2021-07-25T01:02:19.828Z


It is due to the Buenos Aires law that limits two consecutive terms, approved in 2016 and that was not modified. In two years it would affect the mayors. A record case.


Pedro Gianello

07/24/2021 21:02

  • Clarín.com

  • Politics

Updated 07/24/2021 9:02 PM

In the middle of the closing of lists, there were several people from Buenos Aires who were left with the desire.

Although the focus on the application of the law that

limits indefinite re-elections

in the Province of Buenos Aires is usually on the mayors, this year the law that prohibits more than two re-elections came into force.

Thus, two provincial senators, ten deputies and dozens of councilors and school counselors were left out of the lists.

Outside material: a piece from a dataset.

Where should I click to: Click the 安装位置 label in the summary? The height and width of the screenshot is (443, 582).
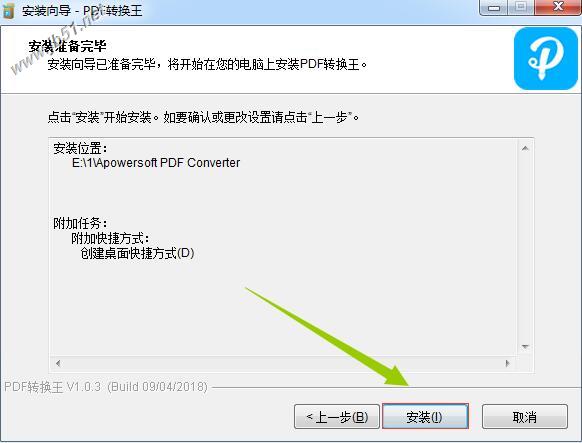81,148
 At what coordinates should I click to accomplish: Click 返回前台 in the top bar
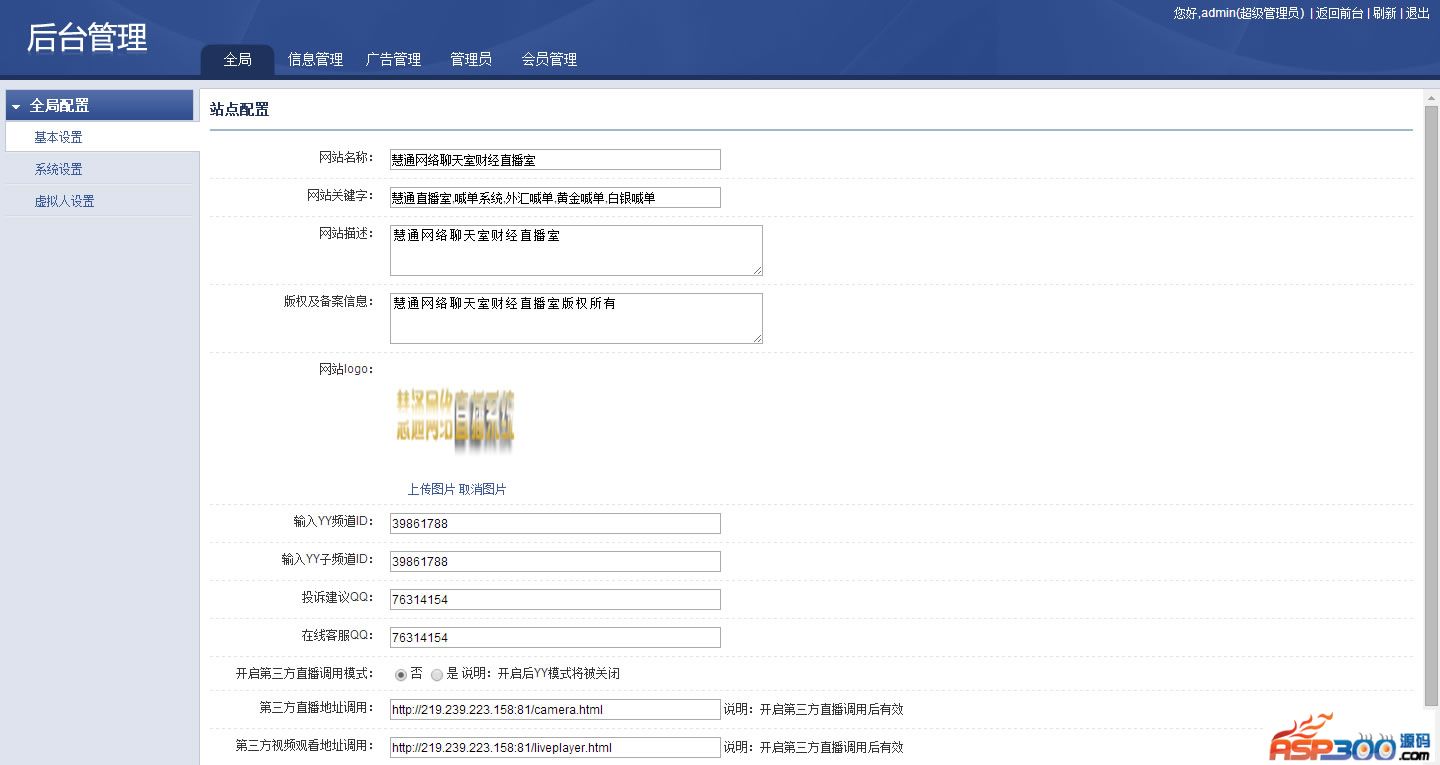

The regulation was promoted by massismo in 2016, when it found both the support of Cambiemos and the

rejection of Kirchnerism

in the Legislature.

Today Article 7 of Law 14,836, promulgated in September 2016,

affected provincial and municipal legislators of all political forces:

"The period of the Mayors, Councilors, School Counselors, Deputies and Senators as of the entry into force of the present Law will be considered

as the first period

. "

It is that to all the legislators, councilors and school counselors who were

voted in 2013

-when the Renewing Front stormed and won the Province-, and

re-elected in 2017

,

this year their terms expire and

they cannot run again

for those positions.

In the provincial Senate

, the limitation applies to the referents of the two main blocks.

On the one hand

Roberto Costa

, leader of the majority bloc of 26 senators of Together for Change in the Buenos Aires upper house, and on the other,

Gervasio Bozzano

, the man from La Cámpora who heads the bloc of 20 Peronist senators from the Frente de Todos .

While in the Chamber of

Deputies of the Province

, those who until now will not be able to stand for a new term are

ten deputies

from four of the six blocks.

Together for Change has five legislators Sandra Paris;

Maria Elena Torresi;

Soledad Rosío Antinori;

Santiago Nardelli;

and Diego Rovella.

Roberto Costa, head of the Together for Change bloc in the Senate of the province of Buenos Aires, could not run for a new term in these elections.

Photo: Mauricio Nievas.

For Everyone's Front, there are Pablo Garate;

Gabriel Godoy and Marisol Merquel.

While Fernando Pérez appears in the Federal Change block;

and for the block "November 17", Mario Giacobbe.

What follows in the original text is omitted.